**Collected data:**
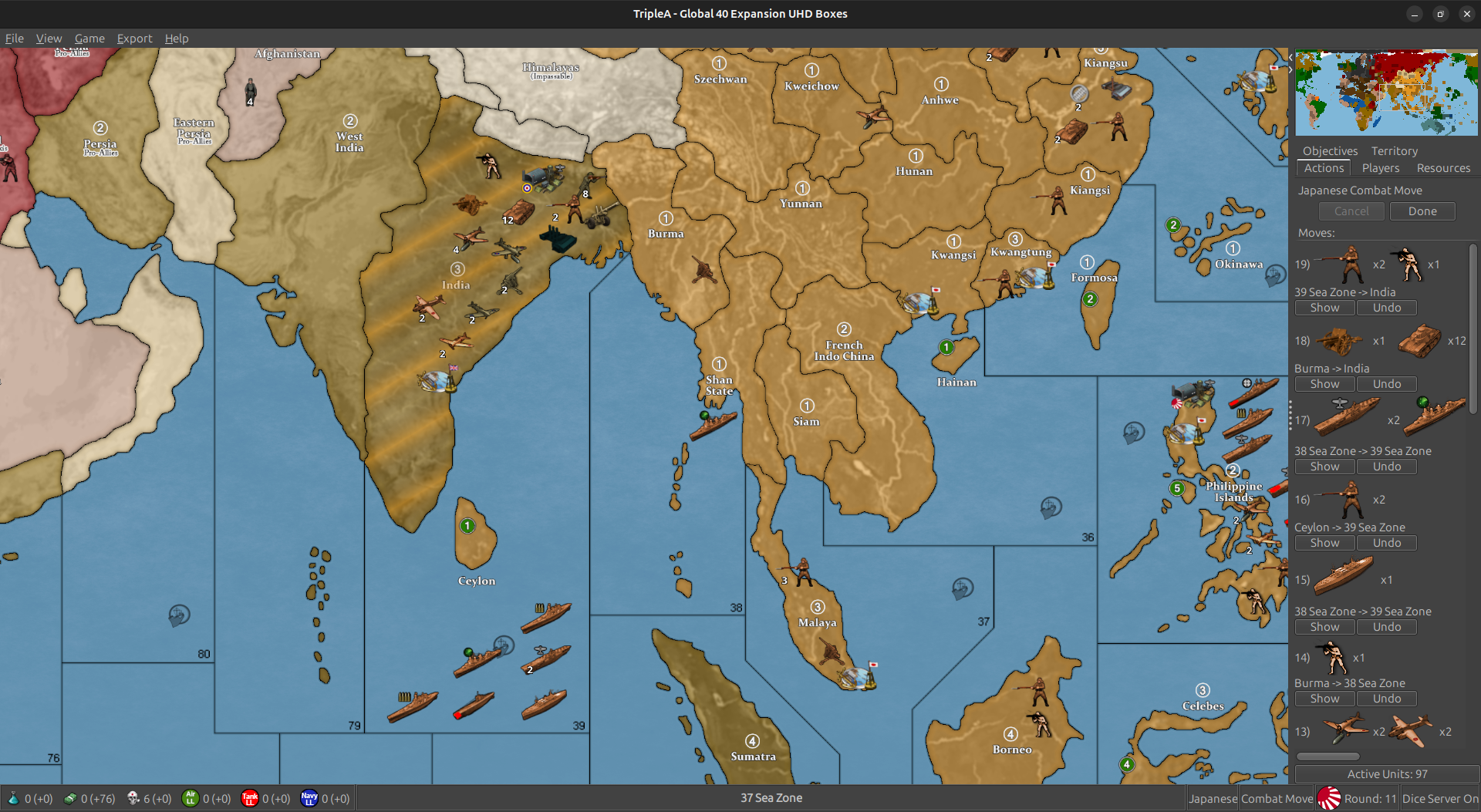Click the Air Lend-Lease green icon
This screenshot has width=1481, height=812.
tap(190, 798)
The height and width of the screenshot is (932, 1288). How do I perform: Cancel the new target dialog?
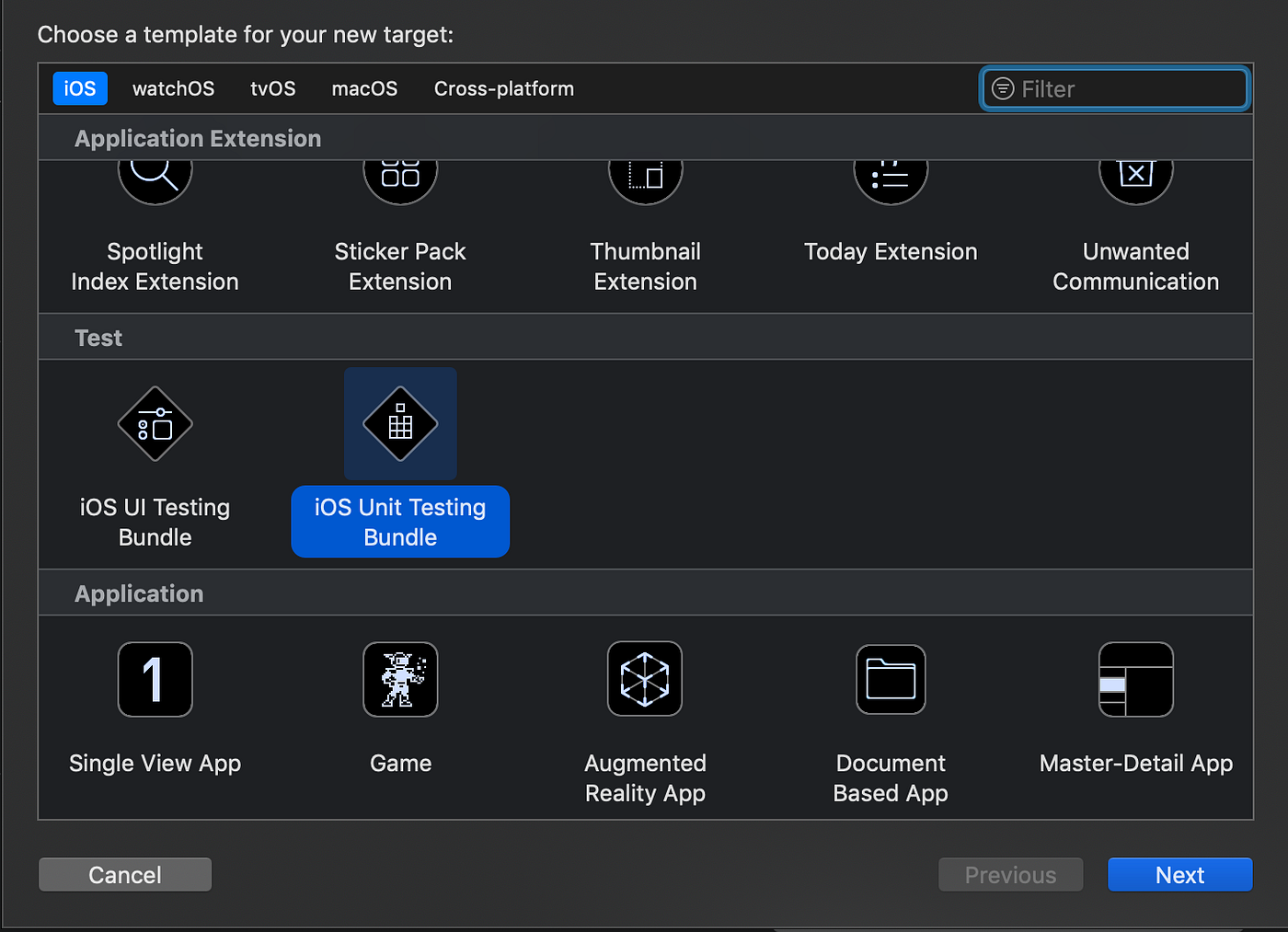(x=124, y=874)
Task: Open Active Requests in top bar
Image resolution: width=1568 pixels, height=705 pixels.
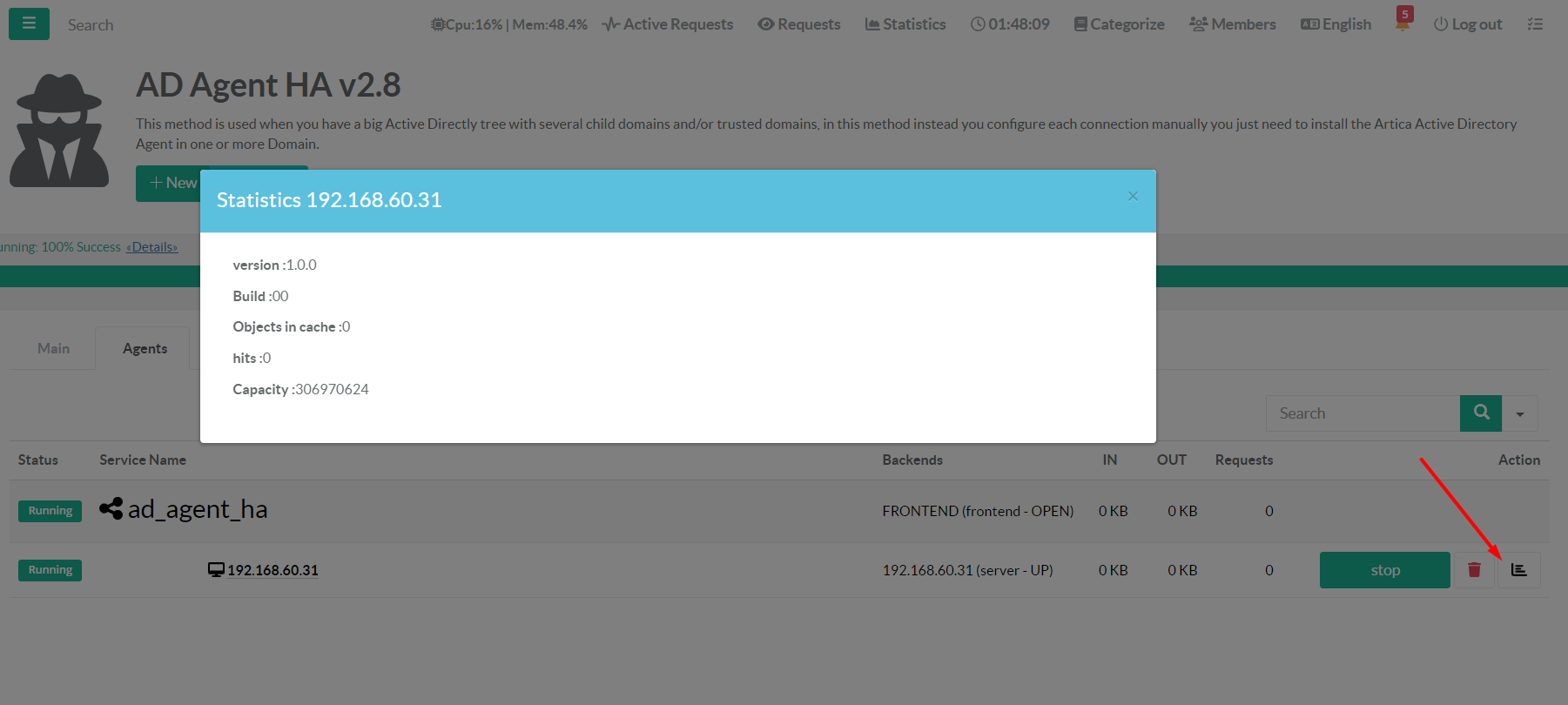Action: tap(668, 24)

**Exercise brief:**
Your task is to set down exactly the lines that run from the line holding "Image resolution: width=1568" through the close of the entries, including both ends. Pictures stay out.

**Your solution:**
Image resolution: width=1568 pixels, height=705 pixels.
Action: tap(668, 24)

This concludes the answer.